BRIEF: Each entry below needs to be retyped exactly as given.

--------------------

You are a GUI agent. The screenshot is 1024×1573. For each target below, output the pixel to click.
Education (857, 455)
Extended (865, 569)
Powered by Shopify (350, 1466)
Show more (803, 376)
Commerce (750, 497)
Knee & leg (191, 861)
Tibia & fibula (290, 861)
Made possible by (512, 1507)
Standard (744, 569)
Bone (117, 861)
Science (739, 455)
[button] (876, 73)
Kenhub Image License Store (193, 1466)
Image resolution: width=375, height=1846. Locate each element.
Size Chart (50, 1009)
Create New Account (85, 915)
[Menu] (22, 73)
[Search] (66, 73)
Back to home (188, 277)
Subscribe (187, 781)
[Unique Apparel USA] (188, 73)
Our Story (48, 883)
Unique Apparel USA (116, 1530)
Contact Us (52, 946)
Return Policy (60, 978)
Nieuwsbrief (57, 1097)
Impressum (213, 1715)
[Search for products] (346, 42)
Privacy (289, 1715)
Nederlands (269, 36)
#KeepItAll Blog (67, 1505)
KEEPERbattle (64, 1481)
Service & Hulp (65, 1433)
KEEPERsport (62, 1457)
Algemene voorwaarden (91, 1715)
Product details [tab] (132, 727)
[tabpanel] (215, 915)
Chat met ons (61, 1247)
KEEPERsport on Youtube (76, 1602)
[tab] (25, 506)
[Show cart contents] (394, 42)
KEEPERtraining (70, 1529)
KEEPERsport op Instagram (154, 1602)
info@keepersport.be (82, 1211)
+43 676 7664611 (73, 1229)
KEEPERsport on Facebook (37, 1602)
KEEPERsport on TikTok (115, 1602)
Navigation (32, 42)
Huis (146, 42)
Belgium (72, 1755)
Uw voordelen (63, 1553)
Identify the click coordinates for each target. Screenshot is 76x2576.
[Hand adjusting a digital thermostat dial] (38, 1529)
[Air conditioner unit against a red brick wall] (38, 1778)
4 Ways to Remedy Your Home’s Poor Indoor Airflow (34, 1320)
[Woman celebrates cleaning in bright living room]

--------------------

COMPLETED EXERCISE:
You are a GUI agent. The screenshot is 1024×1573. For each target below, output the pixel to click.
Education (857, 455)
Extended (865, 569)
Powered by Shopify (350, 1466)
Show more (803, 376)
Commerce (750, 497)
Knee & leg (191, 861)
Tibia & fibula (290, 861)
Made possible by (512, 1507)
Standard (744, 569)
Bone (117, 861)
Science (739, 455)
[button] (876, 73)
Kenhub Image License Store (193, 1466)
Image resolution: width=375, height=1846. Locate each element.
Size Chart (50, 1009)
Create New Account (85, 915)
[Menu] (22, 73)
[Search] (66, 73)
Back to home (188, 277)
Subscribe (187, 781)
[Unique Apparel USA] (188, 73)
Our Story (48, 883)
Unique Apparel USA (116, 1530)
Contact Us (52, 946)
Return Policy (60, 978)
Nieuwsbrief (57, 1097)
Impressum (213, 1715)
[Search for products] (346, 42)
Privacy (289, 1715)
Nederlands (269, 36)
#KeepItAll Blog (67, 1505)
KEEPERbattle (64, 1481)
Service & Hulp (65, 1433)
KEEPERsport (62, 1457)
Algemene voorwaarden (91, 1715)
Product details [tab] (132, 727)
[tabpanel] (215, 915)
Chat met ons (61, 1247)
KEEPERsport on Youtube (76, 1602)
[tab] (25, 506)
[Show cart contents] (394, 42)
KEEPERtraining (70, 1529)
KEEPERsport op Instagram (154, 1602)
info@keepersport.be (82, 1211)
+43 676 7664611 (73, 1229)
KEEPERsport on Facebook (37, 1602)
KEEPERsport on TikTok (115, 1602)
Navigation (32, 42)
Huis (146, 42)
Belgium (72, 1755)
Uw voordelen (63, 1553)
Identify the click coordinates for each target. Screenshot is 76x2576.
[Hand adjusting a digital thermostat dial] (38, 1529)
[Air conditioner unit against a red brick wall] (38, 1778)
4 Ways to Remedy Your Home’s Poor Indoor Airflow (34, 1320)
[Woman celebrates cleaning in bright living room]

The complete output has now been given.